# Your task
Pick up the reviewer-and-author exchange on the polyamine manuscript after its last sentence and keep writing it.

Reviewer 1: Anonymous
Reviewer 2: Anonymous
Reviewer 3: Anonymous
Received: 11 February 2019 / Revised: 8 April 2019 / Accepted: 11 April 2019 / Published: 15 April 2019
(This article belongs to the Special Issue Plant Polyamines)

Round 1

Reviewer 1 Report

The present MS in well designed and written. 

Small corrections need:

in the abstract in line 22, do not start senetence with also 

in the abstract in line 23, instead of synthesis, maybe conversion is suitable

in the introduction in line 40 instead of conversion, maybe metabolism is suitable

more separated conclusion need in the end of the discussion in order to highlight the novelty.

Author Response

Dear Reviewer,


Thank you very much for your positive assessment of our manuscript.


in the abstract in line 22, do not start sentence with also.

Changed to “ furthermore”


in the abstract in line 23, instead of synthesis, maybe conversion is suitable.

We replaced synthesis by concersion


in the introduction in line 40 instead of conversion, maybe metabolism is suitable. Changed to “ metabolism”.


more separated conclusion need in the end of the discussion in order to highlight the novelty.

In the discussion part we tried to separate the topic of T-Spm homeostasis and appearance of NorSpd in Arabidopsis by SelPAO5 activity.

# Stored data
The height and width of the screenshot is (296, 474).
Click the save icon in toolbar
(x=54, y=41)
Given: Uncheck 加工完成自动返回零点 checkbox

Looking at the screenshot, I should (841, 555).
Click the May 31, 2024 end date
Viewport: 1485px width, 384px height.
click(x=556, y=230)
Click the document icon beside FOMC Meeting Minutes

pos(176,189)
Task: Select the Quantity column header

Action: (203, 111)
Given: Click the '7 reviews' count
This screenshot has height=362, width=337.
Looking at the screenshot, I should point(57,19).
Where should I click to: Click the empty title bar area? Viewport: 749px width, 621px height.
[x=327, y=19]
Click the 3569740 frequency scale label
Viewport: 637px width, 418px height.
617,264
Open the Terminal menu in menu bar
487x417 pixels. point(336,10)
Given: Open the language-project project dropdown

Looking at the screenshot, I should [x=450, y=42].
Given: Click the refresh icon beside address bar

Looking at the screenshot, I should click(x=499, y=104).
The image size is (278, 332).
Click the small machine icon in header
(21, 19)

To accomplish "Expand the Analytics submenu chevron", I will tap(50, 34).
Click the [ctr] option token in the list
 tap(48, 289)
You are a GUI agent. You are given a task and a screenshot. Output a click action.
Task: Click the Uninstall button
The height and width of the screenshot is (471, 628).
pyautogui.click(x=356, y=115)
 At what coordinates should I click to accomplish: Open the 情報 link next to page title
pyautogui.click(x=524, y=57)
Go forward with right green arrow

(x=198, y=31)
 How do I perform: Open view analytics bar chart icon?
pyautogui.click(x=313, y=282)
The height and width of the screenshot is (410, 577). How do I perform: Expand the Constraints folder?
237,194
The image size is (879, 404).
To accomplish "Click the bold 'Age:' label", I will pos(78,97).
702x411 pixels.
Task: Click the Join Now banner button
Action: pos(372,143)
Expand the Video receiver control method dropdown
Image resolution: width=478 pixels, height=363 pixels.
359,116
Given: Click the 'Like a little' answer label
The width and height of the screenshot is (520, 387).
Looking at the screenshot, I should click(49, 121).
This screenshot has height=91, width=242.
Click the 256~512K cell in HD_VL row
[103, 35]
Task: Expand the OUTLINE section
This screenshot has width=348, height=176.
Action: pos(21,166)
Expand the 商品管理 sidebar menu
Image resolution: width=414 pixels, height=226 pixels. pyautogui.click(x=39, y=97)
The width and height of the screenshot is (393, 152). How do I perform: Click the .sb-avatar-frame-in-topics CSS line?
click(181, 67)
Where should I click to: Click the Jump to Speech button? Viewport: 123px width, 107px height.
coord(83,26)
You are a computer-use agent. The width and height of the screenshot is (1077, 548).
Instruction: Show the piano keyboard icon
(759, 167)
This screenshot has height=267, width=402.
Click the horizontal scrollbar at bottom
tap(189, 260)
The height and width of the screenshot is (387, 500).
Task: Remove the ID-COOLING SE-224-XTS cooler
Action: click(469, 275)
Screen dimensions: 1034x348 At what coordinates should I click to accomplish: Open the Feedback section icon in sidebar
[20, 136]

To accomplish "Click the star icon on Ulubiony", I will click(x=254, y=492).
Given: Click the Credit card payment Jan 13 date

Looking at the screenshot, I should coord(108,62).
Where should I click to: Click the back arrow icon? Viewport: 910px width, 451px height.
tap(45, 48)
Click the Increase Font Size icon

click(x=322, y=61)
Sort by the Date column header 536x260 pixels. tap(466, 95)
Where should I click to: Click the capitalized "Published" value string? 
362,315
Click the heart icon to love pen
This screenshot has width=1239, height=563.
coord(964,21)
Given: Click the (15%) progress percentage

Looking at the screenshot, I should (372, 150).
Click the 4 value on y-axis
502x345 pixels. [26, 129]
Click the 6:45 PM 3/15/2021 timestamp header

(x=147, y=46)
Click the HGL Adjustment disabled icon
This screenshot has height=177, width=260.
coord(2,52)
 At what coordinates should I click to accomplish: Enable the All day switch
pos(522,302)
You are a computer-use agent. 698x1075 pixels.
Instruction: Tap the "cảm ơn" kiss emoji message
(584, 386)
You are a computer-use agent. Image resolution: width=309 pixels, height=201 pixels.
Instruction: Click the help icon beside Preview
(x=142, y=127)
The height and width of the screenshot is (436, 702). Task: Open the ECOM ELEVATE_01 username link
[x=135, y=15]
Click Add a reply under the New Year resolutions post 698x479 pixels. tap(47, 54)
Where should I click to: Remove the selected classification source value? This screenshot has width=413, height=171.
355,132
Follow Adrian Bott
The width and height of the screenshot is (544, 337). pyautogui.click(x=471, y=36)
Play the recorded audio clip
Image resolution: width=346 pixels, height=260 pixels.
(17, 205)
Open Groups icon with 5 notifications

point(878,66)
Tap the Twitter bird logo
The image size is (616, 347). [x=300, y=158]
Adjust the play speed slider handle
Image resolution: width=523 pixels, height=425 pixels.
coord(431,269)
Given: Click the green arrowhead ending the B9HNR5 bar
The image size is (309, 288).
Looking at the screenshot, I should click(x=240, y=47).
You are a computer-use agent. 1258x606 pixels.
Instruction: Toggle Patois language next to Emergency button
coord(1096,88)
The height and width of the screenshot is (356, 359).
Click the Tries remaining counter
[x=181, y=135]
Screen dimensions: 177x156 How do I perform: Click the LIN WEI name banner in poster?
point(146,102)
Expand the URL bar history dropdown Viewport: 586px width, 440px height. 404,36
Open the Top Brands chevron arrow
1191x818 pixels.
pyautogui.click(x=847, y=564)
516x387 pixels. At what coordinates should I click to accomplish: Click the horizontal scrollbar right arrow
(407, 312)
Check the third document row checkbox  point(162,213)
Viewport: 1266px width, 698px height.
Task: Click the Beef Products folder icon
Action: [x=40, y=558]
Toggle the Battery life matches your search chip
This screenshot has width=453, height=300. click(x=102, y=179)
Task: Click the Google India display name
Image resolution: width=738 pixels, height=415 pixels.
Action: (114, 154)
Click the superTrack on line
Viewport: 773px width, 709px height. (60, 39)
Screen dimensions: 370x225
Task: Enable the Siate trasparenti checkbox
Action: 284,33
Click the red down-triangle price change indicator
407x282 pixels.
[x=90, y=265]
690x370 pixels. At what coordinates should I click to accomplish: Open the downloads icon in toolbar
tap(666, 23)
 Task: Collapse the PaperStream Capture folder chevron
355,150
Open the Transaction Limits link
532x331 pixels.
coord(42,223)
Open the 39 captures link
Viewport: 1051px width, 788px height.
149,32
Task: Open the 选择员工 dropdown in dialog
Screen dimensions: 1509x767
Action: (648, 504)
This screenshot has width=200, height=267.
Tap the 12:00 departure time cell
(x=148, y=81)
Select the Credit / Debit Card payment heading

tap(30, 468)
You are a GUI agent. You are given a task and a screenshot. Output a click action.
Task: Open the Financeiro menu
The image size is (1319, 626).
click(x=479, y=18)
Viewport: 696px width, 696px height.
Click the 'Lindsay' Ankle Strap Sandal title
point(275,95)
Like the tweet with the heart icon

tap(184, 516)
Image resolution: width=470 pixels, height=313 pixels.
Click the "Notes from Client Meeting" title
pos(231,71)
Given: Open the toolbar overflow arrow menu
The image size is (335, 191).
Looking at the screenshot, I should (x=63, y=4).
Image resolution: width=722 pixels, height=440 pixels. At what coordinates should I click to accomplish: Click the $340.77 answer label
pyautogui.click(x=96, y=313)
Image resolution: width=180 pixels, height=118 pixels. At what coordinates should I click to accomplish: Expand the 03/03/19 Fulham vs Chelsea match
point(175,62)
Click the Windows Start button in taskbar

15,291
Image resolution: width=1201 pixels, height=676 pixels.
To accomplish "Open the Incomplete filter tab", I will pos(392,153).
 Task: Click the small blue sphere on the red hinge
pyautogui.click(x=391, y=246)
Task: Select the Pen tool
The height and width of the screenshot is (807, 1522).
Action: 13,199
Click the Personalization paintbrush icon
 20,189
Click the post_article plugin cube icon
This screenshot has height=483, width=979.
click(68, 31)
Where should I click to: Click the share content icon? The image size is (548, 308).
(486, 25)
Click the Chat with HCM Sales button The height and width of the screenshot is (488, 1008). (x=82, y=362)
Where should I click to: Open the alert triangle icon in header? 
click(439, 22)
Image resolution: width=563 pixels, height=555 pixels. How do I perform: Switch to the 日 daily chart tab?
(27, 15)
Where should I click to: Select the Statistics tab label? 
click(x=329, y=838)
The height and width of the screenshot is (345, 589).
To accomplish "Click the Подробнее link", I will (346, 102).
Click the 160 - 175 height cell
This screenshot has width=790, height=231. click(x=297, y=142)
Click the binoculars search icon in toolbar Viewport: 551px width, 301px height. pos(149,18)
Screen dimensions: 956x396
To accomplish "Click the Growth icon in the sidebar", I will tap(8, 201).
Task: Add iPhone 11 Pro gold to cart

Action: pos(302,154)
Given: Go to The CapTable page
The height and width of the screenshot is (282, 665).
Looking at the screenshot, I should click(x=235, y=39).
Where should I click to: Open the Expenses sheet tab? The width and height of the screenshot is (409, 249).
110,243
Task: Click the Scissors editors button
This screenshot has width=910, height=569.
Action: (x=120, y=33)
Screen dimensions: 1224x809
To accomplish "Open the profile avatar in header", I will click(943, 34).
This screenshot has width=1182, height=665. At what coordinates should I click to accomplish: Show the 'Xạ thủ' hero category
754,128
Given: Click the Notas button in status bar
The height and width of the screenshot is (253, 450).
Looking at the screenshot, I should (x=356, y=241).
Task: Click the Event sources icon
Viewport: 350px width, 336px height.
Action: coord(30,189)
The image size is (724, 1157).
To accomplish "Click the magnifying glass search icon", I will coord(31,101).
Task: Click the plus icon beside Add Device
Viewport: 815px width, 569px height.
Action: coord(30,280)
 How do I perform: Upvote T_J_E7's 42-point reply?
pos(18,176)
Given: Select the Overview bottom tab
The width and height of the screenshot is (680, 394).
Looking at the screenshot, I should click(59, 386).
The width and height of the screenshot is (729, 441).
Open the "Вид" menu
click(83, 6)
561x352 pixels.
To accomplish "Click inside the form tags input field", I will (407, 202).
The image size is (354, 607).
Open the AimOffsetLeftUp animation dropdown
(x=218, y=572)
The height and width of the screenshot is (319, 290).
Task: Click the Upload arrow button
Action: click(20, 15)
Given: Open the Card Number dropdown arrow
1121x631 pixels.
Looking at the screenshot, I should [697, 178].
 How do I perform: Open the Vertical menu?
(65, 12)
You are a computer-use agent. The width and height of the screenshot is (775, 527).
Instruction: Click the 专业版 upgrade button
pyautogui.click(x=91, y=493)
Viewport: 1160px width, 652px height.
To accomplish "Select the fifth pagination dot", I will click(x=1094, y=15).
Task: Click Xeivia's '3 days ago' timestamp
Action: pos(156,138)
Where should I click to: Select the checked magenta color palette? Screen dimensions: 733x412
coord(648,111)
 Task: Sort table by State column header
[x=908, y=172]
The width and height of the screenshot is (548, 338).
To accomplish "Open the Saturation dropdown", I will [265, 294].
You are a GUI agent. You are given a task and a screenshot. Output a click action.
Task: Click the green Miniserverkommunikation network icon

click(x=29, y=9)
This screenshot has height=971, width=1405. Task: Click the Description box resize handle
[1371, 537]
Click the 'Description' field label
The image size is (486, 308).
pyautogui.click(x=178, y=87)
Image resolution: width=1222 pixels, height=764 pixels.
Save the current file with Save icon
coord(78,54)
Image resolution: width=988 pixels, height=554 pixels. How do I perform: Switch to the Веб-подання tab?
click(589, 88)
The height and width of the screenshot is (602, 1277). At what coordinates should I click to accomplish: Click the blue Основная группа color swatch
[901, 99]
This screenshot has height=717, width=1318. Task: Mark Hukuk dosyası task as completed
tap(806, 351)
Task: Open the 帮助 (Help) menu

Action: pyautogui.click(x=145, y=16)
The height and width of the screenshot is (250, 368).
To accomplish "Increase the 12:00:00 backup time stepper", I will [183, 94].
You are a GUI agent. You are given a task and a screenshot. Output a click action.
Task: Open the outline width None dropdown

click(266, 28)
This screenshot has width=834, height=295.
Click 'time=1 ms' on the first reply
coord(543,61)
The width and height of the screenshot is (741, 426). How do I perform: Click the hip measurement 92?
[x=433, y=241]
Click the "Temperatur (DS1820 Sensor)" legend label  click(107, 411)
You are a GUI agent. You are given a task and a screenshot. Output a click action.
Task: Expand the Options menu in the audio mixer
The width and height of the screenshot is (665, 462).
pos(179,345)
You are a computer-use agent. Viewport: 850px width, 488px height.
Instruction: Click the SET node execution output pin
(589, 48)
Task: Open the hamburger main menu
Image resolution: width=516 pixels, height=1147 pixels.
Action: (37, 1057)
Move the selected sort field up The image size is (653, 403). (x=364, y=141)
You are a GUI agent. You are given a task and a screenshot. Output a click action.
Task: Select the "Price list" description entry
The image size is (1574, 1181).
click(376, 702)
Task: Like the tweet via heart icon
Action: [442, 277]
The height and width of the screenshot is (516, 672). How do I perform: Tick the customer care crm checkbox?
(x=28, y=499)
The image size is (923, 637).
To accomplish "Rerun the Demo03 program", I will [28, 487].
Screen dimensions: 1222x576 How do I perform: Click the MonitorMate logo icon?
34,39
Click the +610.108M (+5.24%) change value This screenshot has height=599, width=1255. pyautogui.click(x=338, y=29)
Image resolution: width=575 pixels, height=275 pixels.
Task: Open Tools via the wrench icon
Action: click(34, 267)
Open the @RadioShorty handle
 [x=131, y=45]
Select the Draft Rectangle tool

# Response area
Reviewer 2 Report

The manuscript by GHM Sagor and collaborators ([Plants] Manuscript ID: plants-453465: "A Polyamine Oxidase from Selaginella lepidophylla (SelPAO5) Can Replace AtPAO5 in Arabidopsis Although Converting Thermospermine to Norspermidine Instead to Spermidine") describes the results of experiments aimed at testing in vivo activity of a Selaginella-derived PAO in Arabidopsis thaliana. This research team previously demonstrated in vitro thermospermine-to-norspermidine back-conversion catalytic activity for this Selaginella enzyme. Therefore, they wanted to test this activity in vivo. To do this, they introduced a Selaginella PAO5 cDNA into an Arabidopsis Atpao5-2 mutant, and verified its ability to rescue a mutant phenotype, defined as "retarded growth" in the presence of thermospermine in the medium. Using this experimental set up, they were able to show that transgenic SelPAO5 can rescue the growth defect of atpao5-2 on thermospermine-containing media. Transgenic plants were also shown to accumulate larger amounts of Put and norspermidine relative to wild type under these conditions. In fact, norspermidine was below detection in wild type Arabidopsis plants as well as mock-transformed atpao5-2 mutant seedlings. The results confirm the importance of thermospermine homeostasis for plant growth and development. It also shows that norspermidine can be produced in Arabidopsis plants expressing the Selaginella PAO5 cDNA. Finally, the authors also used translational fusions of SelPAO5 with GFP to suggest protein localization within the cytoplasm of expressing cells.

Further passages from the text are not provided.